[Items excerpted from a collection]
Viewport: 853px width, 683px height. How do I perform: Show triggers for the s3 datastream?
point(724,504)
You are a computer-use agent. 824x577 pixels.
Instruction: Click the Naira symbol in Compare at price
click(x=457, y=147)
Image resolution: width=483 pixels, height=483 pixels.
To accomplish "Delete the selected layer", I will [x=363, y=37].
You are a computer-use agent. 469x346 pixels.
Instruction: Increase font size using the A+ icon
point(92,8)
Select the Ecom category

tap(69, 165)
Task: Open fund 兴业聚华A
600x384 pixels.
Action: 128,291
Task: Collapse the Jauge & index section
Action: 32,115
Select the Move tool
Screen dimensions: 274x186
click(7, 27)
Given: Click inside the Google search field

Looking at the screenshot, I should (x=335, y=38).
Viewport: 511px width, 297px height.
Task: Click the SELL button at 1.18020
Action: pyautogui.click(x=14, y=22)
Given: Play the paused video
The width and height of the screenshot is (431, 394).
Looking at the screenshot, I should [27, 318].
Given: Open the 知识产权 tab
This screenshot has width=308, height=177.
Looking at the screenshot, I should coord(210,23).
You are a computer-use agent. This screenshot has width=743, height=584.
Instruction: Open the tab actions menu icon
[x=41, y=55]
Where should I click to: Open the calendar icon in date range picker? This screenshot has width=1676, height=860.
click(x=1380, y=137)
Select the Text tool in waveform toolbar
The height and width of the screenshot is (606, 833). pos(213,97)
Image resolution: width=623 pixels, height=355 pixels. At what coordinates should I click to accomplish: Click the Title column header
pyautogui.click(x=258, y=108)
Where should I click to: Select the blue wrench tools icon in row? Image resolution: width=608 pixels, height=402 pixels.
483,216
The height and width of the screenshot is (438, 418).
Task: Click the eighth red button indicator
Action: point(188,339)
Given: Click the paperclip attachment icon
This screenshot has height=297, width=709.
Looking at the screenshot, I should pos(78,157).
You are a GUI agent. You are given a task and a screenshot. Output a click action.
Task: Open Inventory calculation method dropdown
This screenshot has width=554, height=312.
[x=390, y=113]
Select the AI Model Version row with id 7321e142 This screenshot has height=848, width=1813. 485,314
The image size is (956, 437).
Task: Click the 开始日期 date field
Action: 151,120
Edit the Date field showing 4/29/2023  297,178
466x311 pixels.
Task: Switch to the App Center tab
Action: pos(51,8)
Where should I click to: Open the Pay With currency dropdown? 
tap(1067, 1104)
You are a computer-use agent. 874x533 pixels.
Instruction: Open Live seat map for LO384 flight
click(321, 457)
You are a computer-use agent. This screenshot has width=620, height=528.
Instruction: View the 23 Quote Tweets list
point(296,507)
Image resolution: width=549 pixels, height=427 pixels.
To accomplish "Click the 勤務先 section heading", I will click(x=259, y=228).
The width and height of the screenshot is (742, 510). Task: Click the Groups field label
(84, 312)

— Task —
Copy out, unchanged, the lines running from the start of the items through the line containing "pyautogui.click(x=258, y=108)", with that final line included.

— Full response —
Viewport: 853px width, 683px height. How do I perform: Show triggers for the s3 datastream?
point(724,504)
You are a computer-use agent. 824x577 pixels.
Instruction: Click the Naira symbol in Compare at price
click(x=457, y=147)
Image resolution: width=483 pixels, height=483 pixels.
To accomplish "Delete the selected layer", I will [x=363, y=37].
You are a computer-use agent. 469x346 pixels.
Instruction: Increase font size using the A+ icon
point(92,8)
Select the Ecom category

tap(69, 165)
Task: Open fund 兴业聚华A
600x384 pixels.
Action: 128,291
Task: Collapse the Jauge & index section
Action: 32,115
Select the Move tool
Screen dimensions: 274x186
click(7, 27)
Given: Click inside the Google search field

Looking at the screenshot, I should (x=335, y=38).
Viewport: 511px width, 297px height.
Task: Click the SELL button at 1.18020
Action: pyautogui.click(x=14, y=22)
Given: Play the paused video
The width and height of the screenshot is (431, 394).
Looking at the screenshot, I should [27, 318].
Given: Open the 知识产权 tab
This screenshot has width=308, height=177.
Looking at the screenshot, I should coord(210,23).
You are a computer-use agent. This screenshot has width=743, height=584.
Instruction: Open the tab actions menu icon
[x=41, y=55]
Where should I click to: Open the calendar icon in date range picker? This screenshot has width=1676, height=860.
click(x=1380, y=137)
Select the Text tool in waveform toolbar
The height and width of the screenshot is (606, 833). pos(213,97)
Image resolution: width=623 pixels, height=355 pixels. At what coordinates should I click to accomplish: Click the Title column header
pyautogui.click(x=258, y=108)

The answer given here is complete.